Impact on U.S. Sellers

  • Higher Import Costs – Every imported shipment, even low-value ones, will incur duties.
  • Price Adjustments – Increased costs may force higher prices to maintain profitability.
  • Supply Chain Shifts – You may consider moving to local suppliers to avoid extra fees.

Special Alert for eBay Sellers

eBay has already flagged these changes as a major disruption for its cross-border sellers. Many low-cost imports sold via eBay’s international shipping programs will now be subject to new duties, potentially reducing competitiveness for overseas sellers and increasing costs for U.S.-based resellers sourcing internationally.
IMP: Sellers on eBay must update listings, adjust pricing, and communicate clearly with buyers to avoid disputes once the new rules apply.
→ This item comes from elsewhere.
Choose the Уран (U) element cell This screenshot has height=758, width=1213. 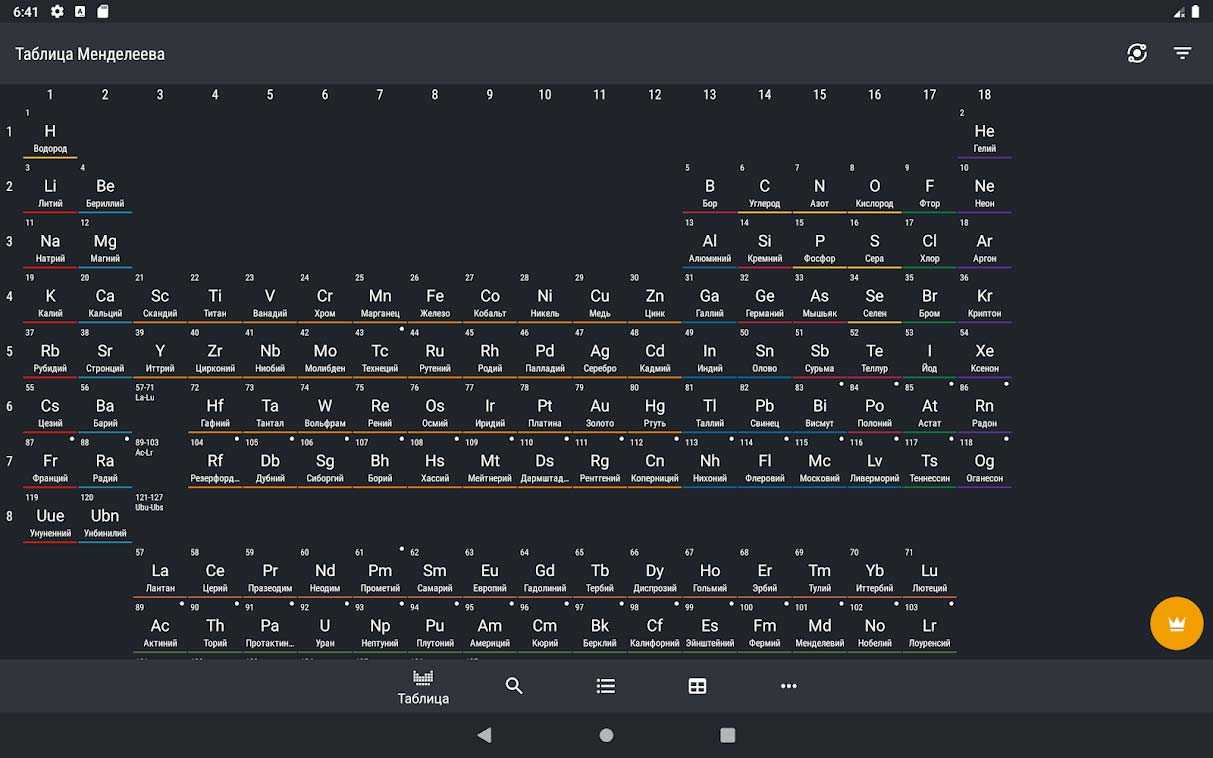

Link to authoritative sources:

Actionable Tips for Sellers

For International Sellers Shipping to the U.S.:

  • Recalculate Prices – Factor in duties when setting product prices to avoid losses.
  • Update Product Listings – Clearly inform U.S. buyers about potential customs charges to avoid disputes.
  • Review Shipping Methods – Work with carriers offering transparent duty calculation and customs handling.
  • Check HS Codes – Make sure your products have accurate HS codes to prevent unexpected charges or holds.
  • Plan for Longer Delivery Times – Adjust estimated shipping times to manage buyer expectations.

For U.S. Sellers Importing Inventory:

  • Audit Your Supply Chain – Identify which products will be most affected by new duties.
  • Negotiate with Suppliers – Seek better pricing or shipping terms to offset added costs.
  • Adjust Your Pricing Strategy – Adjust new costs into your pricing to maintain margins.
  • Stock Up Before the Deadline – If feasible, import inventory before August 29 to avoid immediate tariff impact.

Bottom Line

The removal of the de minimis exemption means selling to or sourcing from the U.S. will become more expensive and complex. By adjusting pricing, communicating with buyers, and reviewing supply chains, sellers can minimize disruptions.

August 29 is only weeks away—prepare now to protect your business.